INSTRUCTIONS TO FOLLOW.
Beginning at the line that includes "Bosses (456, 1205)" in the entries below, print each line exactly as it appears, through the last one.

START DATA IN THIS EXERCISE

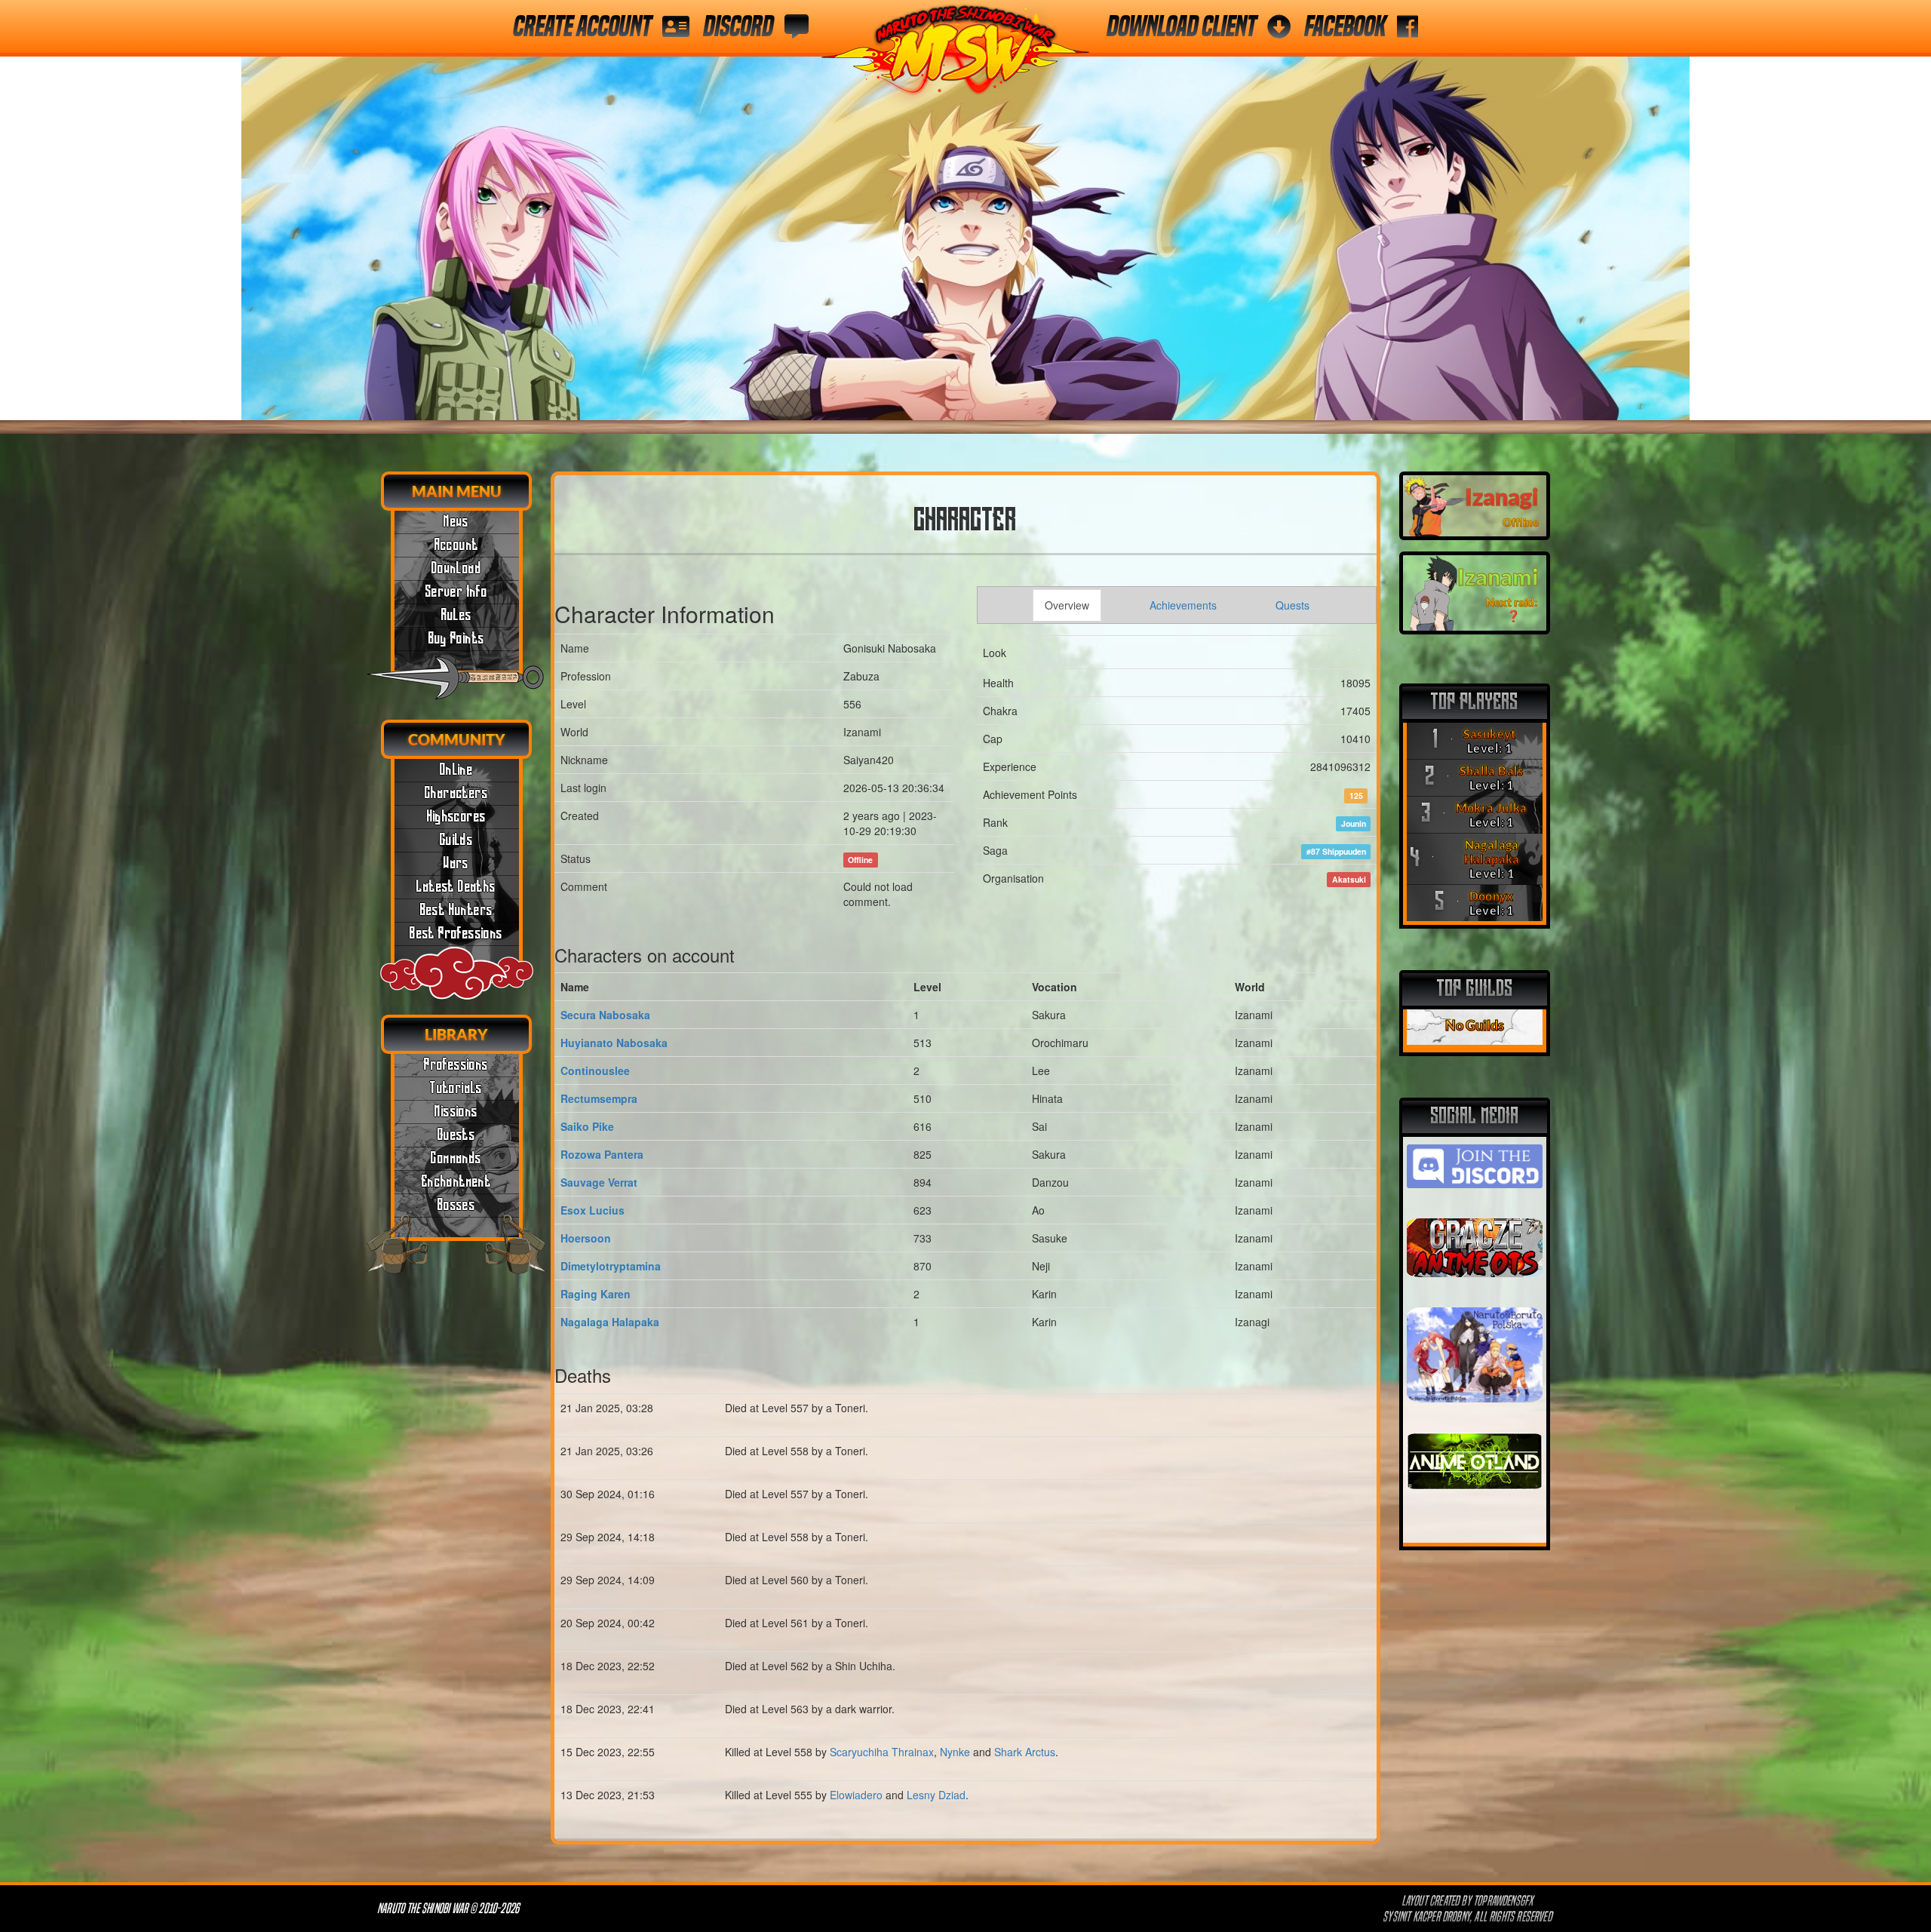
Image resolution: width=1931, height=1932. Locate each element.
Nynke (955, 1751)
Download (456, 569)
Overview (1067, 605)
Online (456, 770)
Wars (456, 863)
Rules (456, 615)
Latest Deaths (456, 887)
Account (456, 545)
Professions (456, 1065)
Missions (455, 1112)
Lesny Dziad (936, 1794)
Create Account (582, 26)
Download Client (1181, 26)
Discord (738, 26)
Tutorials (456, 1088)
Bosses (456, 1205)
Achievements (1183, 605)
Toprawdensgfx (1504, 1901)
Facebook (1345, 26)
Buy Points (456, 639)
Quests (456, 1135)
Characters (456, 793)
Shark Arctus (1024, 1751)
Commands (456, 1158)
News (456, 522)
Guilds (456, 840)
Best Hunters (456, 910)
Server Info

END DATA IN THIS EXERCISE

WRITTEN RESPONSE.
Bosses (456, 1205)
Achievements (1183, 605)
Toprawdensgfx (1504, 1901)
Facebook (1345, 26)
Buy Points (456, 639)
Quests (456, 1135)
Characters (456, 793)
Shark Arctus (1024, 1751)
Commands (456, 1158)
News (456, 522)
Guilds (456, 840)
Best Hunters (456, 910)
Server Info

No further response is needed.